*Work instruction*.
Below are records. Copy every line with "trash" in it.

[Extracted data entries]
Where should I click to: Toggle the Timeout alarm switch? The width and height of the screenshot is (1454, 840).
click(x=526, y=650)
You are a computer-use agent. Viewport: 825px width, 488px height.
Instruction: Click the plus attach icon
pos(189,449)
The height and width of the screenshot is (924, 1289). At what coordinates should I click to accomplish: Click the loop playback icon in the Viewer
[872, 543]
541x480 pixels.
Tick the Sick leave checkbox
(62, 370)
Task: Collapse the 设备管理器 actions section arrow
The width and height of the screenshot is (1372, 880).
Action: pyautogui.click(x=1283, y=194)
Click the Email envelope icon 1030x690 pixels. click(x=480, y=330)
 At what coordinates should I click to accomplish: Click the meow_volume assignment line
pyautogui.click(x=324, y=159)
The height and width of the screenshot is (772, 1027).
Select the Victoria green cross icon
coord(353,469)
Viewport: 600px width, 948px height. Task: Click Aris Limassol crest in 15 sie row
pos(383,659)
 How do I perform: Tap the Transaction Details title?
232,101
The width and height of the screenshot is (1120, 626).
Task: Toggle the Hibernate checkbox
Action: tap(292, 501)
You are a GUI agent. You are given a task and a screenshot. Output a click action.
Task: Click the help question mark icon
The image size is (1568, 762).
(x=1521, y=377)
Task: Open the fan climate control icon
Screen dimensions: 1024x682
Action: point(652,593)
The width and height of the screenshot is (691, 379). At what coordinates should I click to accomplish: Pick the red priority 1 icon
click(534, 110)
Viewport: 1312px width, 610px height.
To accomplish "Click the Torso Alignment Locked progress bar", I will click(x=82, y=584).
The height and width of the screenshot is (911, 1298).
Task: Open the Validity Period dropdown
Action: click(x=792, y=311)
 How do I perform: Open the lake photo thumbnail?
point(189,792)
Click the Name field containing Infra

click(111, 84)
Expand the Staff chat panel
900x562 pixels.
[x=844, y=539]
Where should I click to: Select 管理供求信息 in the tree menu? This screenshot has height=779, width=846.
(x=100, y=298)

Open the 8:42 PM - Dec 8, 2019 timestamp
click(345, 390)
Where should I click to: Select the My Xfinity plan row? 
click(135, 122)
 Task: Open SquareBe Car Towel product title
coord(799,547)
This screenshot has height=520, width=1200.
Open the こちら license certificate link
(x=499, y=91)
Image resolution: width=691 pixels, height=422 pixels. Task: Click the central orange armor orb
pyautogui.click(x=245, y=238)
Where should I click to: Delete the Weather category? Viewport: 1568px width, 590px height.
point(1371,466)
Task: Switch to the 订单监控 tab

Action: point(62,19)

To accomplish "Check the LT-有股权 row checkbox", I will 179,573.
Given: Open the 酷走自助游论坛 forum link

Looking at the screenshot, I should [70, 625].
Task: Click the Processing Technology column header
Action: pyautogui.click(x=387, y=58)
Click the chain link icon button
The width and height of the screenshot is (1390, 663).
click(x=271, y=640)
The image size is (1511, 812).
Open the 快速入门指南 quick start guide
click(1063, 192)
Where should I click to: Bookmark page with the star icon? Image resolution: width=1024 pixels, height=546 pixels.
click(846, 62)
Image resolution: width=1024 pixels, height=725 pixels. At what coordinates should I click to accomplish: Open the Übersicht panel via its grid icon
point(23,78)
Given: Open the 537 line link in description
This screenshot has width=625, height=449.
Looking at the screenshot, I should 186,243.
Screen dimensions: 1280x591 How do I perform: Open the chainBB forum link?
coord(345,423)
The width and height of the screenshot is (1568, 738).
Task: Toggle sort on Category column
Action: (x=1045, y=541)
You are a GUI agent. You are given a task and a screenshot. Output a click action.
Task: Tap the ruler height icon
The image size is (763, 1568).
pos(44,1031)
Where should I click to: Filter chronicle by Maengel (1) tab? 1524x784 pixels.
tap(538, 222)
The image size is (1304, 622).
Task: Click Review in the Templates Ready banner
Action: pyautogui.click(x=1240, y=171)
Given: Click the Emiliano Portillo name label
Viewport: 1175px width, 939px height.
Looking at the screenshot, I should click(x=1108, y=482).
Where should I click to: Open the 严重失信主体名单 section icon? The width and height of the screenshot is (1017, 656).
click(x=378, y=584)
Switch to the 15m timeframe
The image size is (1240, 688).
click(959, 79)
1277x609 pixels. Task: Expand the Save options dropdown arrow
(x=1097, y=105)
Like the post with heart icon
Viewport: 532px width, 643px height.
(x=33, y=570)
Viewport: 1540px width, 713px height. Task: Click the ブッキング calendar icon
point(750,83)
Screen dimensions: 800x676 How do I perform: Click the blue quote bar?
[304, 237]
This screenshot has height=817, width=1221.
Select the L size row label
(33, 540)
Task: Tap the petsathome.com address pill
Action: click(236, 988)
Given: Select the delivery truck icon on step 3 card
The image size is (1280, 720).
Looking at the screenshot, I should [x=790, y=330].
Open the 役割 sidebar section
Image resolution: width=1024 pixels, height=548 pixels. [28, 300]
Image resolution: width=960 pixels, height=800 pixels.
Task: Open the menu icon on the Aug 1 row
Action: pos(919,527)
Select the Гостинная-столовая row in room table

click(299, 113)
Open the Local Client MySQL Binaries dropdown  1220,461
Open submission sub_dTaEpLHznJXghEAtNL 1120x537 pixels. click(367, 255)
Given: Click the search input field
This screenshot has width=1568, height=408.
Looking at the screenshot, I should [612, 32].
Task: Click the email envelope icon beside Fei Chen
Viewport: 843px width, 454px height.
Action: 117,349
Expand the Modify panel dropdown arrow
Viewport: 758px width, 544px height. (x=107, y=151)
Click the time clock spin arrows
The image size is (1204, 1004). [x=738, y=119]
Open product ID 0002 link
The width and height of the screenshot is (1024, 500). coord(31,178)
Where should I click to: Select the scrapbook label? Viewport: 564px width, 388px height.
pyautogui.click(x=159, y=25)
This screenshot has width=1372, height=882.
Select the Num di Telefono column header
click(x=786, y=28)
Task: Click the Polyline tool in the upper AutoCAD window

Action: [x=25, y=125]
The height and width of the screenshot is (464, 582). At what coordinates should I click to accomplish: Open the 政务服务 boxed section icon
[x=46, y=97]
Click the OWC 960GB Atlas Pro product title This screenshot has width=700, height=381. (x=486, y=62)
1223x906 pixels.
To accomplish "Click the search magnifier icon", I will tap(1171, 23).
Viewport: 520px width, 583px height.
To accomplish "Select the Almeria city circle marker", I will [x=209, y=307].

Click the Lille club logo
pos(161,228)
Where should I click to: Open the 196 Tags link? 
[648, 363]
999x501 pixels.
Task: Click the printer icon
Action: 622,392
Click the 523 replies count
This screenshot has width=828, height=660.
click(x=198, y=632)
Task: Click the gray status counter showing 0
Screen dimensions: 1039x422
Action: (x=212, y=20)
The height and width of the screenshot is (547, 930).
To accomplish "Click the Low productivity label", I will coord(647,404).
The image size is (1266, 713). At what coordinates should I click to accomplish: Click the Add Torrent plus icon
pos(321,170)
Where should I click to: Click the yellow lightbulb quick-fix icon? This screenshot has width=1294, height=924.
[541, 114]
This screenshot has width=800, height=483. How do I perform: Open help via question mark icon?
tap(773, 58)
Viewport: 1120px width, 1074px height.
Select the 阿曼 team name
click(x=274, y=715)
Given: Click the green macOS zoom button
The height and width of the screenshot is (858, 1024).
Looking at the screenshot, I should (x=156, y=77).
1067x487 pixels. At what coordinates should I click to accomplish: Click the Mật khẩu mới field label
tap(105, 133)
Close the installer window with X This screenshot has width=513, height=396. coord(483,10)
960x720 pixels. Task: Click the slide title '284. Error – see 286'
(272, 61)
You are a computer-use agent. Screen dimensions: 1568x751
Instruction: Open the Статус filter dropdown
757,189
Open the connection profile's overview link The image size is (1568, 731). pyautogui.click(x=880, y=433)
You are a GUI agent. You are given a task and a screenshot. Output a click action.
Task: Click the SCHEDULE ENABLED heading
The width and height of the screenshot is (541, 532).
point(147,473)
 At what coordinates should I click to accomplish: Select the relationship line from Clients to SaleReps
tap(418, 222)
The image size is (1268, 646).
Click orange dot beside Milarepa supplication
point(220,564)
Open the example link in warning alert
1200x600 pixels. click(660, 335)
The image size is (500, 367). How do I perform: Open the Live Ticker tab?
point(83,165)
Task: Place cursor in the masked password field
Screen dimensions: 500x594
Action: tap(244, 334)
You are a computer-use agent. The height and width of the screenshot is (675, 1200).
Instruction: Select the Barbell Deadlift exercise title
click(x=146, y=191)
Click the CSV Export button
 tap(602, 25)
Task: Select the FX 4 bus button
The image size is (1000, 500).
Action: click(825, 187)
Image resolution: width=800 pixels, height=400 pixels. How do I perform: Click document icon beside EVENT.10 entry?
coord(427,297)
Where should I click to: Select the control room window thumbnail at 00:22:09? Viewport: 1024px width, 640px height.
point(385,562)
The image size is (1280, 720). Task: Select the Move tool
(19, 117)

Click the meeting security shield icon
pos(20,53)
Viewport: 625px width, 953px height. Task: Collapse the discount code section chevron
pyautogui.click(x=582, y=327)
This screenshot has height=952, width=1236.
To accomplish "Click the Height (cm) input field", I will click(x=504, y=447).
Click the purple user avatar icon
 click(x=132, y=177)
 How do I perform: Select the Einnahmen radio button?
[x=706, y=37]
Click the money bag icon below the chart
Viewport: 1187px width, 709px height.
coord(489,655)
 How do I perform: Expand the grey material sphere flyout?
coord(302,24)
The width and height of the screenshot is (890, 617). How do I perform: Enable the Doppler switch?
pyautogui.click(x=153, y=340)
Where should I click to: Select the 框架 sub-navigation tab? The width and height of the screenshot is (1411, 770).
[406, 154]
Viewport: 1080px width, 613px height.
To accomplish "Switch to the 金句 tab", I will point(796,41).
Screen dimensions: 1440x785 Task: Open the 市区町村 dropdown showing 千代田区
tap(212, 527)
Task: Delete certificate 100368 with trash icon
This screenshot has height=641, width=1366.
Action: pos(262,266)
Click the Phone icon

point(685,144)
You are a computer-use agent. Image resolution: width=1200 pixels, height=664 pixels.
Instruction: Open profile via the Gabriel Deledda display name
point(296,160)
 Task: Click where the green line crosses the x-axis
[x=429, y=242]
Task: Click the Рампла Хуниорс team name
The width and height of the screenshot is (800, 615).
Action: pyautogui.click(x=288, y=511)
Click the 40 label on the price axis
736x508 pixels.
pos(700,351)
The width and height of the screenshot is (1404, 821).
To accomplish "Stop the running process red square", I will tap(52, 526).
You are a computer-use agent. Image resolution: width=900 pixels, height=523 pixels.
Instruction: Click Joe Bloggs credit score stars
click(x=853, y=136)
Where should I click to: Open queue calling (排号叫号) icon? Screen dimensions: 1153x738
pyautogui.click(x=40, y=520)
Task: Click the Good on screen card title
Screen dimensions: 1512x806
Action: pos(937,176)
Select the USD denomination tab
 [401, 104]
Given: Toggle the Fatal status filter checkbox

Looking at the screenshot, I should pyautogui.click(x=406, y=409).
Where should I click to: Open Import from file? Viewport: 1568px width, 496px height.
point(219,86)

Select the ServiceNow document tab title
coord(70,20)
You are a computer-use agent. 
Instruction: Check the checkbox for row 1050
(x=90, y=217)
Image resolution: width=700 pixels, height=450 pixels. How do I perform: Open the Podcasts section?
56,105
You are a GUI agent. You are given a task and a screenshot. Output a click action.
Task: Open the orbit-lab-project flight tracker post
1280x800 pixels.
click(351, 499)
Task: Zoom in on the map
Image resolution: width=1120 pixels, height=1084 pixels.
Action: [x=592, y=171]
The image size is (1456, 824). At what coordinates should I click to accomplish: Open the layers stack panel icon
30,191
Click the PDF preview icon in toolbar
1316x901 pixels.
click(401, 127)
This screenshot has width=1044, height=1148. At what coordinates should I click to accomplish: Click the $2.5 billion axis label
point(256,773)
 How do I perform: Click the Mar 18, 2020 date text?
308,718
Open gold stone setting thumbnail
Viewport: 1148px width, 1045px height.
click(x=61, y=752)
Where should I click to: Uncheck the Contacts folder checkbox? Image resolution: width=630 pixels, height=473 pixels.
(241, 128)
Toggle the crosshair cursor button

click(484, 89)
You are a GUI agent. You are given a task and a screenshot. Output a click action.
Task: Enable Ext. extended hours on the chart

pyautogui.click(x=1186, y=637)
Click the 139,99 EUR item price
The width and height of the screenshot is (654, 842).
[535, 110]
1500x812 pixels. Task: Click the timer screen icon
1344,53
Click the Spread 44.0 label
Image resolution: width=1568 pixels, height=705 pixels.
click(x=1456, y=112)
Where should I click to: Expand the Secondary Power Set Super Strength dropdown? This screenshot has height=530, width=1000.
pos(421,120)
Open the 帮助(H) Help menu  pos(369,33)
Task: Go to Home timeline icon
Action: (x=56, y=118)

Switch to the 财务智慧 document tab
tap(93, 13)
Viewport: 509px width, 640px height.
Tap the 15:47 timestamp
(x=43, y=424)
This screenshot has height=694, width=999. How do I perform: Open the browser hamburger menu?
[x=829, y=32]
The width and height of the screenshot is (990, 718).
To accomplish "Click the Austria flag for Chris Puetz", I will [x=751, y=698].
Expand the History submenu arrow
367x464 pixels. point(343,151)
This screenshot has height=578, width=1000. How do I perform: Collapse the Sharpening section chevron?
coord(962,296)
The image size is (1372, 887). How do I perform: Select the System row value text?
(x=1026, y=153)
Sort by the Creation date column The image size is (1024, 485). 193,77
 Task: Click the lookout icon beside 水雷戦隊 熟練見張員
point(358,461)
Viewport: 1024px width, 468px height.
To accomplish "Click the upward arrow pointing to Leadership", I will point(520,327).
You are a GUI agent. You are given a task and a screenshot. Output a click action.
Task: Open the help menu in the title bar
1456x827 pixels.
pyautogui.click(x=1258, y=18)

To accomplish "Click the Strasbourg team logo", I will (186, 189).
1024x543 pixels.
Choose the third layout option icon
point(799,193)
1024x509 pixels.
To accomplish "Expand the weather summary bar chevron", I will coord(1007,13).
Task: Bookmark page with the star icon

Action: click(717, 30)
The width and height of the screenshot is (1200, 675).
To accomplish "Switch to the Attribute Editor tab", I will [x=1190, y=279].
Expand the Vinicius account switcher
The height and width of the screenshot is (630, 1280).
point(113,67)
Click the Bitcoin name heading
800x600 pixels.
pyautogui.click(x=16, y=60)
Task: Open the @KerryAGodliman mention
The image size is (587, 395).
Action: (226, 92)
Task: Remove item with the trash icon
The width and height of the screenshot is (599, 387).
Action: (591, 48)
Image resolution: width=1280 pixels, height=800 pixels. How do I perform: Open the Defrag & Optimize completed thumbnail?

*Problem solution*.
Task: Delete certificate 100368 with trash icon
Task: Remove item with the trash icon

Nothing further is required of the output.